Luftschifferin Käthe Paulus

Automobil-Pioniere wie Clärenore Stinnes, die in den 1920ern die Welt mit dem Automobil umrundete, sind mittlerweile durch Dokumentarfilme wieder bekannter geworden. Bei den Luftschiffern – sprich Ballon- und Zeppelinschiffer – ist das anders. Daher hier eine kleine Erinnerung an die erste proefessionelle Luftschifferin Deutschlands, Käthe Paulus.

Deren relative Unbekanntheit mag auch an den verwendeten Technologien liegen. Autos mit lauten Verbrennungsmotoren sind immer noch im allgemeinen Gebrauch und Bewusstsein. Die relativ leise Ballon- und Zeppelin-Technologie wurden erst in jüngster Zeit wieder einer breiteren Öffentlichkeit ins Bewusstsein gerückt, etwa mit der Verwendung von Zeppelinen als Lastschiffe in Gebieten wo Flugzeuge nicht landen können, oder beim Aufbau von Internet-Infrastrukturen mit Stratosphären-Ballons.

Aber zurück zu Käthe Paulus. Oder besser Katharina Paulus (1868 – 1935), die sich Ende des 19. Jahrhunderts für die Ballonfliegerei begeisterte, und das Luftschiffern – inklusive Absprung aus dem Ballon via Fallschirm – von ihrem späteren Ehemann, Hermann Lattemann, lernte. Als Luftschiffer bezeichnete man diejenigen, die sich der Leichter als Luft-Fliegerei verschrieben hatten, also Ballone, und viel später Zeppeline.

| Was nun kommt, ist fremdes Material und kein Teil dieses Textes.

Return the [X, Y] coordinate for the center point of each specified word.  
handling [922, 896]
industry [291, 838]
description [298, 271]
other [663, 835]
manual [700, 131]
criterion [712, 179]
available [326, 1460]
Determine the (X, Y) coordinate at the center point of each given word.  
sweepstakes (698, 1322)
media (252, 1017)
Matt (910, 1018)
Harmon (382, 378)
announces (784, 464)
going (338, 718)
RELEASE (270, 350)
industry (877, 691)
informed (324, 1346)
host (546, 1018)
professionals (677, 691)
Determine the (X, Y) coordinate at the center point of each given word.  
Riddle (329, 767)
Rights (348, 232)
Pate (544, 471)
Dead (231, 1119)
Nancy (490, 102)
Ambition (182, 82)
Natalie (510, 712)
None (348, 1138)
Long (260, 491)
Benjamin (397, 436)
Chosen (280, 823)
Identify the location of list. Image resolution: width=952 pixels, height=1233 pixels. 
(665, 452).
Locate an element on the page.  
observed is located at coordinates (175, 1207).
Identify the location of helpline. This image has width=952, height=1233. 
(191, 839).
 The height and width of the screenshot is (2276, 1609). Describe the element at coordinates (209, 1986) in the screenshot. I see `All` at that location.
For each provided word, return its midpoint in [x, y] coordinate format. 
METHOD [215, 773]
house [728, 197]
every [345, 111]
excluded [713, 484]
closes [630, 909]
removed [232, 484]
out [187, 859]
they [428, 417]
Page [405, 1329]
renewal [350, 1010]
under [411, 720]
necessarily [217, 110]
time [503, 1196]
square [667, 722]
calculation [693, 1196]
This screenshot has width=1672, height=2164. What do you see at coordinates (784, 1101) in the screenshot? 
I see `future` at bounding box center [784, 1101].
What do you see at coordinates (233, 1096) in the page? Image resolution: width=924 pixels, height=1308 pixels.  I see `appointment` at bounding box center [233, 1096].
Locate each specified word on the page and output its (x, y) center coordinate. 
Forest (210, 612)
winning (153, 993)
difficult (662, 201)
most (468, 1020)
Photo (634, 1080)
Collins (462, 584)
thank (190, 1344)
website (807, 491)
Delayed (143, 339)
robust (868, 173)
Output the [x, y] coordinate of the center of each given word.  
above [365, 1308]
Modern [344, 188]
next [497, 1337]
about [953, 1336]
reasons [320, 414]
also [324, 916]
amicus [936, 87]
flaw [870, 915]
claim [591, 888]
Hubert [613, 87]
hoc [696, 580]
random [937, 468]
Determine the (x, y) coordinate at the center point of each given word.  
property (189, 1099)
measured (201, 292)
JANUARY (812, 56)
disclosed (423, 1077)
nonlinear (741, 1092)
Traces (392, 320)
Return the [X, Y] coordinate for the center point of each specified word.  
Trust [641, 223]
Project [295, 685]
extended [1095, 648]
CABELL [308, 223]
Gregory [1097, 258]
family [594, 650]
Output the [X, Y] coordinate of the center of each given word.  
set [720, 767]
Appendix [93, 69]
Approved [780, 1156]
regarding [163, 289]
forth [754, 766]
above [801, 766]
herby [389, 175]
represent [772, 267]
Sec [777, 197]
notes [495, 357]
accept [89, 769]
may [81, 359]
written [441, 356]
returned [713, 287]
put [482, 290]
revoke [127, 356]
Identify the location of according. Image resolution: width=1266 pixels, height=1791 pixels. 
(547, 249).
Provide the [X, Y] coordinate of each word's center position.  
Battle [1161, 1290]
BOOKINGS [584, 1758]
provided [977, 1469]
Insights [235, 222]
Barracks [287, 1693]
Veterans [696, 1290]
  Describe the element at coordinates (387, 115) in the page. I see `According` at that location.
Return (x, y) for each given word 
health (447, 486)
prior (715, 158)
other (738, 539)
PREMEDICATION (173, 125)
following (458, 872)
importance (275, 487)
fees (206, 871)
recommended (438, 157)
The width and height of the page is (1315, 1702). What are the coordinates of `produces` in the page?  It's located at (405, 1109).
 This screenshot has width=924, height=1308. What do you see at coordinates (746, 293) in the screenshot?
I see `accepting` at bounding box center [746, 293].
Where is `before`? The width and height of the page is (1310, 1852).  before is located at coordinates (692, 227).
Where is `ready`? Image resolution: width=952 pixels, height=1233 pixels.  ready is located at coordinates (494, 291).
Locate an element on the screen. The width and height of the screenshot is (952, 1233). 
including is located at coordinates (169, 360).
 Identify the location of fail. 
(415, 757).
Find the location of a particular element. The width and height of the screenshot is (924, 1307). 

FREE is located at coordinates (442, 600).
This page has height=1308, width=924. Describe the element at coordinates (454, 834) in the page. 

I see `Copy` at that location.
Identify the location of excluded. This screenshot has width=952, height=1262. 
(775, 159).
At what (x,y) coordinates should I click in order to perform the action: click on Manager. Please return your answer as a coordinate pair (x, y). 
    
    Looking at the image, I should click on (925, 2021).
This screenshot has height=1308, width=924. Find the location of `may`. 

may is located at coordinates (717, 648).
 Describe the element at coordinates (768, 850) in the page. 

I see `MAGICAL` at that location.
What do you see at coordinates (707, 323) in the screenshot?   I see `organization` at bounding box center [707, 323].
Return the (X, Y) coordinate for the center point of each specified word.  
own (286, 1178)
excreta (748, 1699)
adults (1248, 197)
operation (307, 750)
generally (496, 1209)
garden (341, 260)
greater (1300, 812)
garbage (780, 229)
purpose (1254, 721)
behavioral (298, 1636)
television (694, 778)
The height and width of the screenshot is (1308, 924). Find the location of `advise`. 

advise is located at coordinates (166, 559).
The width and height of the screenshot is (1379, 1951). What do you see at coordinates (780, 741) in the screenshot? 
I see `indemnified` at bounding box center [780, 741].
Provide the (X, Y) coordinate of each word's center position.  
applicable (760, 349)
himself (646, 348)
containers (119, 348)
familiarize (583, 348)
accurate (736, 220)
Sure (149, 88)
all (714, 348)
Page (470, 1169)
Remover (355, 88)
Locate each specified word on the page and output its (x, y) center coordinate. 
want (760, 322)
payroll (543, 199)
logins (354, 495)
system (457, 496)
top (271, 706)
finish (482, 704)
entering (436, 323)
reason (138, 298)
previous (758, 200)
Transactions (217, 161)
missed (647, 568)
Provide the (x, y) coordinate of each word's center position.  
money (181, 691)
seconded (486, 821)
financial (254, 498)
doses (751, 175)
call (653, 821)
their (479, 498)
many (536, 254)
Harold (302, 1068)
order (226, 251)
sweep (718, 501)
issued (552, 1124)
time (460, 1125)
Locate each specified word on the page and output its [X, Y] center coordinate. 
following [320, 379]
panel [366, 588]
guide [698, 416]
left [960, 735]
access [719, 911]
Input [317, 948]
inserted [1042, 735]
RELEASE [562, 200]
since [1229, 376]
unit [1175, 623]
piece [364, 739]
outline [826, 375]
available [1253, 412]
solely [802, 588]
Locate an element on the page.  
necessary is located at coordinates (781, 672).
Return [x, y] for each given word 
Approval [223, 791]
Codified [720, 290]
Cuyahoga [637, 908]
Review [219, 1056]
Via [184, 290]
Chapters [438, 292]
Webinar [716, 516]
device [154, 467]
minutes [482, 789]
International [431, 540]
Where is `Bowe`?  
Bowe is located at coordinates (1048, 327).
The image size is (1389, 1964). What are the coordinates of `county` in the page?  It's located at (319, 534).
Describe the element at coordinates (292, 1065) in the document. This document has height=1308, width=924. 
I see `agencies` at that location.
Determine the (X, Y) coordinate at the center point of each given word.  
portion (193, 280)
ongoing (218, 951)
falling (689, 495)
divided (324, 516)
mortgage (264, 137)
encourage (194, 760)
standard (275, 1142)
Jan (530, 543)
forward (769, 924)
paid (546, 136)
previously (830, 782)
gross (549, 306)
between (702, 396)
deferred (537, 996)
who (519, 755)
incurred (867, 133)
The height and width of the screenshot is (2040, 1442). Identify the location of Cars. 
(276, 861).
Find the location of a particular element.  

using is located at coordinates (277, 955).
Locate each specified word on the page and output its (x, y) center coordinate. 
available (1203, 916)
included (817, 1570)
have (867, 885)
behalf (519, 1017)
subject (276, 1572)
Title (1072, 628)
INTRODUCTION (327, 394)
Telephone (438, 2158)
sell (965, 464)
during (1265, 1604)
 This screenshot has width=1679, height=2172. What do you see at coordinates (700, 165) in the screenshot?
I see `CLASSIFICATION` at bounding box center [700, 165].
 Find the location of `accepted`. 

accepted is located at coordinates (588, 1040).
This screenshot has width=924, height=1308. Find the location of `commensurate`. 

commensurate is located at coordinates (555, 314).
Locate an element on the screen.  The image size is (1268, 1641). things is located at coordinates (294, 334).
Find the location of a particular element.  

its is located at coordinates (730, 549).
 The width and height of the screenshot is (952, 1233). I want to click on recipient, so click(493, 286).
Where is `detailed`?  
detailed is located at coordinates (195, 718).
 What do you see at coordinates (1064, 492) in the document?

Paulus schloß sich also Lattemann an, der davon lebte, seine Luftschifferkünste in Flugshows zu präsentieren. Als ausgebildete Schneiderin leistete sie zunächste ihren Teil der Arbeit bei der Instandhaltung der empfindlichen Ballonhüllen und Fallschirme. Natürlich war sie mehr am Fliegen interessiert, und so flog sie schließlich auch mit dem Ballon und sprang selbst mit dem Fallschirm ab. Auch als ihr Ehemann Lattemann bei einer solchen Ballon-Vorführung abstürzte und starb, raffte sie sich wieder auf und absolvierte bis 1914 erfolgreich Luftshows mit Ballon und Fallschirm.

Fallschirme waren zur Zeit der Wende vom 19. zum 20. Jahrhundert noch ganz neu. Käthe Paulus hatte aber genügend eigene Sprungerfahrung, und die konnte sie in die Erfindung der zusammenlegbaren Fallschirme, auch Paketfallschirme genannt, stecken. Mit Ausbruch des 1. Weltkrieges begann sie ihre Fallschirme für die Armee zu fertigen. Ihre Produktion hat vielen abgeschossenen Ballonaufklärern das Leben gerettet.

Zwischendurch versuchte sich Käthe Paulus auch mit Flugzeugen, nachdem ihr Fluglehrer aber selbst abstürzte, verzichtete sie auf das Schwerer als Luft-Fliegen mit lauten Motoren. Der Streit zwischen den  Leichter als Luft- und Schwerer als Luft-Fraktionen dauerte übrigens bis in das zweite Viertel des 20. Jahrhunderts an. Dann hatten die schwer motorisierten Flugzeuge gewonnen.